Segment Start: Material supplied

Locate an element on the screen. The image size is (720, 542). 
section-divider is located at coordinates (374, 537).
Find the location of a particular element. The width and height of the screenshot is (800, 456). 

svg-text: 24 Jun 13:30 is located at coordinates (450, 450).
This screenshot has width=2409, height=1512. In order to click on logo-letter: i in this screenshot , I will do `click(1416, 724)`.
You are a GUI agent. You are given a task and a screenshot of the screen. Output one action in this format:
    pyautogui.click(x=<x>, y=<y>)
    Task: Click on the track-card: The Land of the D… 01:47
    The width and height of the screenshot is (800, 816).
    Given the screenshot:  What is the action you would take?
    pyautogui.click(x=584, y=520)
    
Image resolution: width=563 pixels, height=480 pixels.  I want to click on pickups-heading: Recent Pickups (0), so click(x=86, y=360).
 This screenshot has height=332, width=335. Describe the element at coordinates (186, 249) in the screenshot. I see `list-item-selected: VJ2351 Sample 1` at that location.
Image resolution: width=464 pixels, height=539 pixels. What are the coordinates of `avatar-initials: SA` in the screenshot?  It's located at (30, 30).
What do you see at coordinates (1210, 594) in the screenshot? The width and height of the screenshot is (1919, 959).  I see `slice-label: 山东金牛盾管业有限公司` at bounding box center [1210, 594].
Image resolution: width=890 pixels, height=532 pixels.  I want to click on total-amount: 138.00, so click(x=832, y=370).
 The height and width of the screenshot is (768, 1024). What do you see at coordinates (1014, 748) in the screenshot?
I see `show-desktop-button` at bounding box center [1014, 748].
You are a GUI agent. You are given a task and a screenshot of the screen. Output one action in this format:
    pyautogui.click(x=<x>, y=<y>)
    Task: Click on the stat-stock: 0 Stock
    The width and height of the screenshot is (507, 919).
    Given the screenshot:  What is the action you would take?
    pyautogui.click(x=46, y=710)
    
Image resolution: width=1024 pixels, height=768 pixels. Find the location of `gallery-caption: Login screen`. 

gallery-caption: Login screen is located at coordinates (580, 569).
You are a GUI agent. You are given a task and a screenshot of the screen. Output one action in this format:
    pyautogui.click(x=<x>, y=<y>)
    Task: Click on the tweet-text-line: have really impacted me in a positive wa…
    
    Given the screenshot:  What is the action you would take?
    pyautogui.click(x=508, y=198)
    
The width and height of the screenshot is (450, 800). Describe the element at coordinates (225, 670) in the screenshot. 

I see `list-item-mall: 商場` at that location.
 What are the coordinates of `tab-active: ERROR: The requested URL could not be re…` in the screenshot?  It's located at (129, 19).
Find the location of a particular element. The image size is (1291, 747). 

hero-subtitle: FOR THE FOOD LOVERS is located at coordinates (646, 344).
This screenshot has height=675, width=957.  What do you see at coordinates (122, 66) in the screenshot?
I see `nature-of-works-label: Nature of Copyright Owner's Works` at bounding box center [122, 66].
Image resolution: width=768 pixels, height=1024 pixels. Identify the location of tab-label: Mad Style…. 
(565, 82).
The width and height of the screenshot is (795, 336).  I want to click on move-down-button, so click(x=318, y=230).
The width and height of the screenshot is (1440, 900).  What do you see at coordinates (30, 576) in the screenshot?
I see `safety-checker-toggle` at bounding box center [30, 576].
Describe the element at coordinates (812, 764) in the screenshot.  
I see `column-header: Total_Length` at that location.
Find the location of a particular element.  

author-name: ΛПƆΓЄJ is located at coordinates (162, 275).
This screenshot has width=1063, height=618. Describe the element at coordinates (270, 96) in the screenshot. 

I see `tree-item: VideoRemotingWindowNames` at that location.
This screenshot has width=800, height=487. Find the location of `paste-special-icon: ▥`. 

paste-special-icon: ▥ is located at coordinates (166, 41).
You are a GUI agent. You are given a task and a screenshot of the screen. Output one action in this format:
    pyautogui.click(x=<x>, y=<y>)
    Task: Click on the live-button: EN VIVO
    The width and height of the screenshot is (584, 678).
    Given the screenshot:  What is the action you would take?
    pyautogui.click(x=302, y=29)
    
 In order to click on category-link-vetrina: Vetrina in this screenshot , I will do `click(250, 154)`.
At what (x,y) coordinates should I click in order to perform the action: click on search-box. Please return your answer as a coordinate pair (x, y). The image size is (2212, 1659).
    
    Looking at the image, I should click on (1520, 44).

Segment End: Material supplied

How to complete this task ::
Format the part of the items that opens with the line containing "Image resolution: width=890" and closes with the line containing "gallery-caption: Login screen is" as a Markdown table, with a "Row" column numbering each line and a "Line" column holding its text. Leave out blank lines.

Written response ::
| Row | Line |
|---|---|
| 1 | Image resolution: width=890 pixels, height=532 pixels.  I want to click on total-amount: 138.00, so click(x=832, y=370). |
| 2 |  The height and width of the screenshot is (768, 1024). What do you see at coordinates (1014, 748) in the screenshot? |
| 3 | I see `show-desktop-button` at bounding box center [1014, 748]. |
| 4 | You are a GUI agent. You are given a task and a screenshot of the screen. Output one action in this format: |
| 5 |     pyautogui.click(x=<x>, y=<y>) |
| 6 |     Task: Click on the stat-stock: 0 Stock |
| 7 |     The width and height of the screenshot is (507, 919). |
| 8 |     Given the screenshot:  What is the action you would take? |
| 9 |     pyautogui.click(x=46, y=710) |
| 10 | Image resolution: width=1024 pixels, height=768 pixels. Find the location of `gallery-caption: Login screen`.  |
| 11 | gallery-caption: Login screen is located at coordinates (580, 569). |